5 giugno: dibattito pubblico sulla Multiutility del Nord a Milano

MARTEDì 5 GIUGNO 2012

SALA ALESSI

PALAZZO MARINO

 ore 20.30-23.30

 

Coordinatore: Fabio Tamburini (Direttore Radio24)

Saluti istituzionali: Basilio Rizzo (Presidente Consiglio Comunale)

Introduzione: Giovanna Procacci (Comitato Milanese Acquapubblica), Gaetano Azzariti (costituzionalista), Valerio Onida (costituzionalista), Andrea Di Stefano (direttore Rivista Valori)

Interventi programmati: Anita Sonego (Consigliere Comunale SinistraxPisapia), Carlo Monguzzi (Presidente Commissione Ambiente), altri consiglieri comunali, Vincenzo Greco (Segretario Filctem-Cgil Milano), Mario Agostinelli (Energia Felice), Damiano Di Simine (Legambiente), ARCI-MI, Rosario Lembo (Comitato Italiano Contratto Mondiale sull’Acqua Onlus.

Conclusioni: Emilio Molinari (Forum Nazionale Movimenti Acqua)

Organizzato dai Gruppi Consiliari: Sinistra per Pisapia, Movimento Cinque Stelle

In collaborazione con: Comitato Milanese Acquapubblica, Comitato Italiano Contratto Mondiale sull’Acqua Onlus, Associazione Energia Felice, Milano, Intergas, Adesso BASTA.

Aderiscono: Legambiente, ARCI-Milano.

 

A CHI SERVE LA MULTIUTILITY NEL NORD?

Si parla da mesi di creare una grande Multiutility (una mega-azienda pubblico/privata, ma più privata che pubblica) per gestire l’energia e i servizi essenziali dei Comuni del Nord.
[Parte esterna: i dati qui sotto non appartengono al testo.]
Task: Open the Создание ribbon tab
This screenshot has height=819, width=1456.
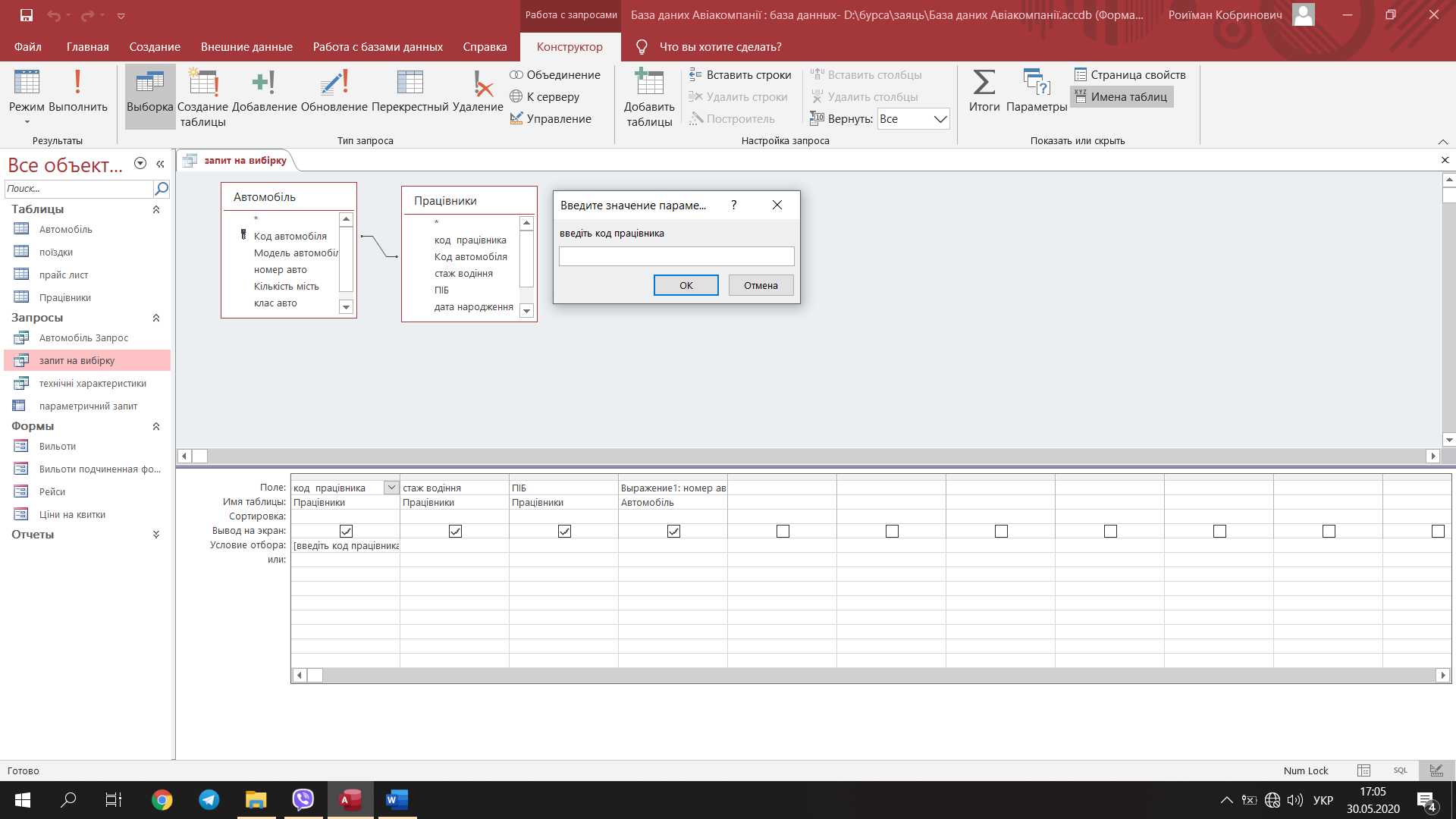Action: [x=155, y=47]
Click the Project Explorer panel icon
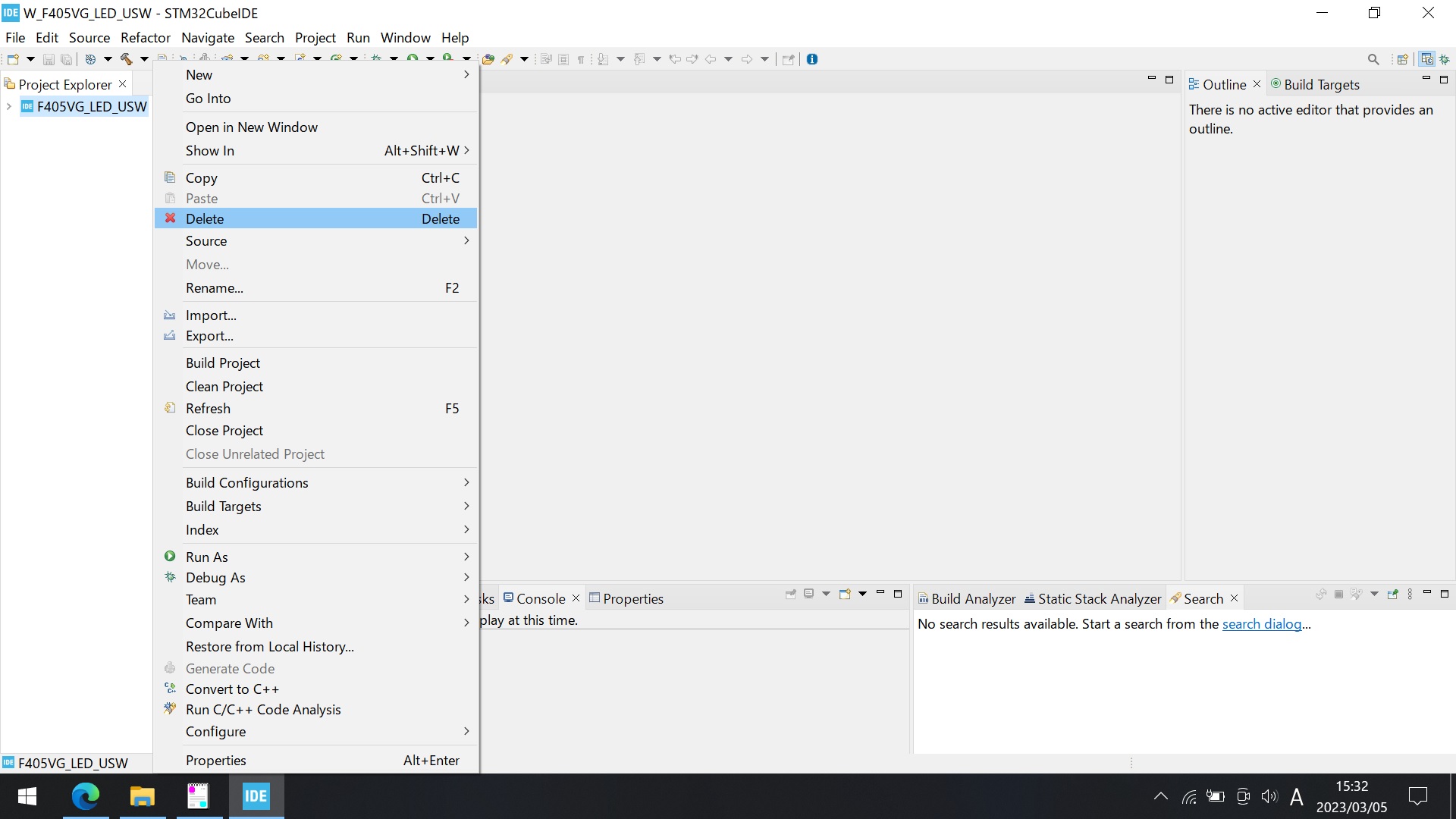 point(10,83)
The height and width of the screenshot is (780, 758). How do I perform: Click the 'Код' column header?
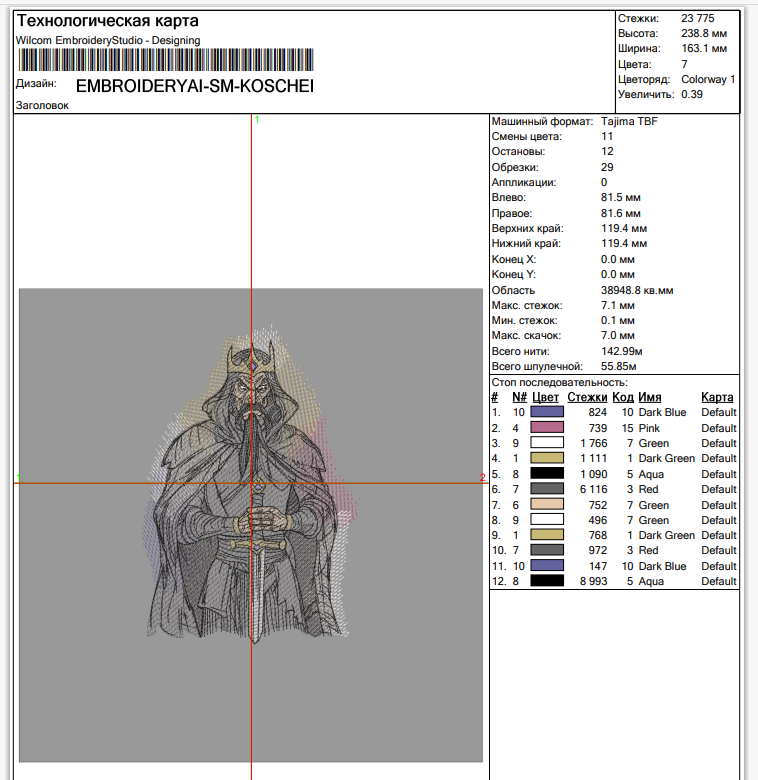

Il progetto prevede la fusione di A2A (Milano e Brescia), IREN (Genova, Torino, Piacenza, Reggio Emilia), HERA (Bologna), con l’inserimento anche di soggetti finanziari, da quotare in borsa e far partecipare a gare per la gestione dei servizi in giro per il mondo.

La Giunta di Milano non ne ha parlato, il Consiglio Comunale tanto meno, ma l’Assessore Tabacci e il City Manager Corritore presentano la Multiutility del Nord come cosa decisa.

Con il voto referendario del 12-13 giugno 2011, 27 milioni di cittadini hanno restituito alla sfera pubblica non solo l’acqua ma anche gli altri servizi pubblici e hanno sancito un modello di energia da fonti rinnovabili e governata nel territorio. Serve una gestione dell’acqua, dell’energia, dei rifiuti, dei trasporti vicina ai cittadini e partecipata.

La costruzione della Multiutility come prospettata alla stampa e in convegni chiusi ignora il risultato dei referendum, favorisce oggettivamente gli interessi di centri di potere economico-finanziari e ha prospettive economiche tutt’altro che certe.

Chiediamo che sulla Multiutility del Nord si apra invece una discussione pubblica, che esca dai convegni per esperti e dai ristretti ambiti dell’amministrazione cittadina e delle segreterie dei partiti e coinvolga i cittadini tutti, permettendo così quella partecipazione che è stata il vero motore dell’esito referendario come dell’elezione del Sindaco Pisapia.